Toen ik halverwege het pad omkeek om te zien of ze me achterna kwam, zag ik dat ze nog steeds op de rotspunt stond in de wind en de regen, haar vuisten omhoog geheven, roepend.
| |
| |
De mère prieur staat op. Samen kijken we naar de keurig verpakte madame Oiseau. ‘Een gekweld leven’, zegt ze, de draad opvattend waar ik hem los had gelaten, alsof we een tweegesprek hadden gevoerd, ‘eenzaam, trots en dapper’, ze kijkt me aan, ‘ik bedoel niet de oorlog’.

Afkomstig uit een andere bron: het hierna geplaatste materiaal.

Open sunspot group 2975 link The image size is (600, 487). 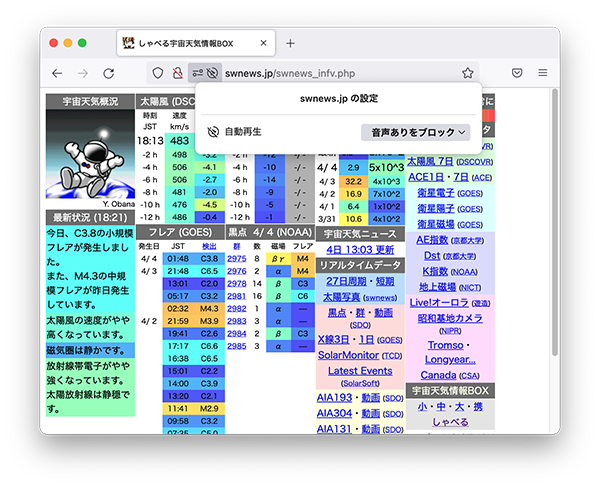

Op de witte nachtjapon schittert de onderscheiding. Als ik opkijk ontmoet ik de blik van de non. We wachten allebei of een van ons tweeën iets zeggen zal. Tenslotte vraag ik: ‘maar het Legioen’?
‘Waarom niet’, antwoordt ze, ‘het is heel eenvoudig. De familieleden stelden er prijs op en wij doen hen graag dat genoegen. Dat is de ene reden. En de andere’ - ze kijkt weer naar het oude kwajongenshoofd waar de alpinopet beter bij past dan de blanke kant, ‘de onze’. Opnieuw wacht ze, kennelijk aarzelend of ze verder zal gaan. ‘De uwe’, vraag ik, op gevaar af dat ze zal blijven zwijgen.
Maar dan kijkt ze me aan met een tinteling in haar ogen als bij een goed geslaagd grapje. ‘La solidarité humaine. We hebben alleen niet altijd een ridderorde bij de hand’. Ze slaat een kruis en gaat me voor naar buiten. Ik volg haar en kijk niet meer om, want ik weet dat madame Oiseau nu op de rand van haar kist zit in haar oude plunje, haar alpinopet op, knipogend naar ons met haar felle schele ogen.